Five reasons to hire you for our open faculty position

Faculty brainstorming about diversifying

Faculty brainstorming about diversifying

Hiring is one of the most important things we do. A new hire is a colleague for years, possibly decades. The new professor will figure out things we don’t know, will even completely change the way we view a major area of biology. The new professor will join us in figuring out curriculum, effective teaching, and mentoring. Our new colleague will teach us to think differently. She or he will attract a team of great researchers at all levels. How do we pick the best person?

The most important thing to remember is probably that there is not a best person. There are probably at least ten people in any pool that are excellent and would do splendidly. Our applicant pools run from over a hundred to two hundred self-selected people, so this is not too surprising. Also, I have generally viewed nearly all the people we interview as potentially great picks. So how do we decide?

I should say that it is never solely up to me. This is a good thing. Who would want all that responsibility? But I have been deeply or peripherally involved in three searches in our department and have heard job talks in two others just this year, so I have some insights. Here are five things I think are most important.

First is collegiality. Are you a cooperative person who will help others thrive and not put them down? Can you communicate your ideas in ways that encourage rather than terrify others? I put this first because it is probably the only thing we really need the interview for. All the other things can generally be learned from reading your papers, looking at your CV, and reading the letters that recommend you to us, though only the committee will take the time to do this. Perhaps there are some universities that would hire brilliance even packaged in a mean, selfish human being. Not us. I’ll include in this category evidence that you will be good at teaching, mentoring, service, and possibly outreach. This is simply because you care to share and to help others. Almost no one that I have seen interview has failed this criterion, but it is possible, and has happened.

Second is what you have done. What ideas have you pursued and what have you figured out?

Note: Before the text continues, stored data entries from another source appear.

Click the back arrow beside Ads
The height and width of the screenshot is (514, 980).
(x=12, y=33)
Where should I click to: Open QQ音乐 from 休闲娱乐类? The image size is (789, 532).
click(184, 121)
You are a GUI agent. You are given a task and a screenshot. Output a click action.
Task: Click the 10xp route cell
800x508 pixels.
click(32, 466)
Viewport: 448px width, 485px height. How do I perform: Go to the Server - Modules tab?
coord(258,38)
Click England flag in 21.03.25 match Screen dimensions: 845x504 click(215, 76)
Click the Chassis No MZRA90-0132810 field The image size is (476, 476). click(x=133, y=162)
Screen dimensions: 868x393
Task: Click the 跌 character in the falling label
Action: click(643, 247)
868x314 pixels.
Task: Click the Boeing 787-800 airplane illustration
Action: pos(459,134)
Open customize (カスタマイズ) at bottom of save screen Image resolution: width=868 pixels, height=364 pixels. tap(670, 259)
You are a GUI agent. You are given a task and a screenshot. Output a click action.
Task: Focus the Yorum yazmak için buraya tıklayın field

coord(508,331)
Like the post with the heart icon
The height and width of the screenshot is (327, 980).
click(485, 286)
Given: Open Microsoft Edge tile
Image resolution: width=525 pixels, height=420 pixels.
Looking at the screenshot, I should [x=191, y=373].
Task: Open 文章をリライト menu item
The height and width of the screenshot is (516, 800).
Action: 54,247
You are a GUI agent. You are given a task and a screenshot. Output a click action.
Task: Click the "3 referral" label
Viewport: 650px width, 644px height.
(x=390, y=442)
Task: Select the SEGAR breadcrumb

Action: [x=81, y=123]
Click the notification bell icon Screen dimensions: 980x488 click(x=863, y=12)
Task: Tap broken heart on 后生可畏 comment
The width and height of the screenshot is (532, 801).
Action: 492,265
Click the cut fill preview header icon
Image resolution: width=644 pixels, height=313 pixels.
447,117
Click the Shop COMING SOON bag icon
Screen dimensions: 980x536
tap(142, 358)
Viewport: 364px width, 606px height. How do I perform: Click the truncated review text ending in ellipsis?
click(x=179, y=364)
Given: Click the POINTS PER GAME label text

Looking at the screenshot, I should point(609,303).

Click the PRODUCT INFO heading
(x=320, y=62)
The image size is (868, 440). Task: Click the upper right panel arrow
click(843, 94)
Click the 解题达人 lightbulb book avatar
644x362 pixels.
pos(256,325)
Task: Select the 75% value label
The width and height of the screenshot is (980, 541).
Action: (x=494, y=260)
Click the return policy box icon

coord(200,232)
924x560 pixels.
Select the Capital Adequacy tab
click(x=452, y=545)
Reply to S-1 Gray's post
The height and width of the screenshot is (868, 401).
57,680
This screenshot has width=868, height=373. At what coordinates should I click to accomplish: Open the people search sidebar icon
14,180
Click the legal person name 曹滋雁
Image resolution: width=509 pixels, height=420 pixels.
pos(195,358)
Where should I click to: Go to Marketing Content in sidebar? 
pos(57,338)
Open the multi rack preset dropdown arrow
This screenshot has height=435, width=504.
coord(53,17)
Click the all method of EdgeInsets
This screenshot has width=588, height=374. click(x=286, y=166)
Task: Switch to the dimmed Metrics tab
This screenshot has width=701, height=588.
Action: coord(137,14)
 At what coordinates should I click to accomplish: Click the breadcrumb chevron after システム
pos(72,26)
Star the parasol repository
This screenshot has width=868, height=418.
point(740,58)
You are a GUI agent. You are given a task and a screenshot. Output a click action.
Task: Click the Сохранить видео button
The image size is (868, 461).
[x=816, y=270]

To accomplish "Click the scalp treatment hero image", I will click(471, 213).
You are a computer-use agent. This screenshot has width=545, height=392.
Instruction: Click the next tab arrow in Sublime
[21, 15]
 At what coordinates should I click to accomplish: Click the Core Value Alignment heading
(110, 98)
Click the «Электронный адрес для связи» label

This is our best guess as to what you will do in the future. We read your papers and see if they are interesting, address big questions and arrive at answers. We get a sense of how careful you are and how willing you are to make clear what you can and cannot answer. If you reach the interview stage, you have certainly succeeded with this one. Generally we have to make tough choices and lots of people we do not interview also succeed with this. Just be sure you go for big ideas and break your stuff into publishable units. Really thorny problems you might never feel are ready for publication can still be published at some point. Just make it really clear in the methods what you did and what the shortcomings might be.

Third is your promise for the future. Do you make clear where you are going? We want to see big ideas in your five or ten year plan. Some universities expect that you will fundamentally change some part of your field with your research in ten years. So don’t pick a tiny corner but go big. Part of this is intellectual plasticity. We want to see that you can bring in different collaborators for different projects. We want to see that you can lead as well as follow. We want to see that you can add new techniques fearlessly to your approach. Think about your big contributions. Here are a few that I think David Queller and I have contributed. Early adoption of microsatellites for measuring relatedness in social insects. Insights on costs and benefits in insect sociality: fortress defense and life insurance. Bringing social evolution theory to the social amoeba Dictyostelium discoideum. Redefining the organism. There are others, but I digress.

If we can figure out where you stand on categories two and three largely from your written material, if we have interviewed you, it is likely we think you are great on these two categories. I would also argue that we have very little power to foresee the future and predict which of you will most shine in the coming years. This brings us to the last two categories and they are things that matter to us but you can’t do much about.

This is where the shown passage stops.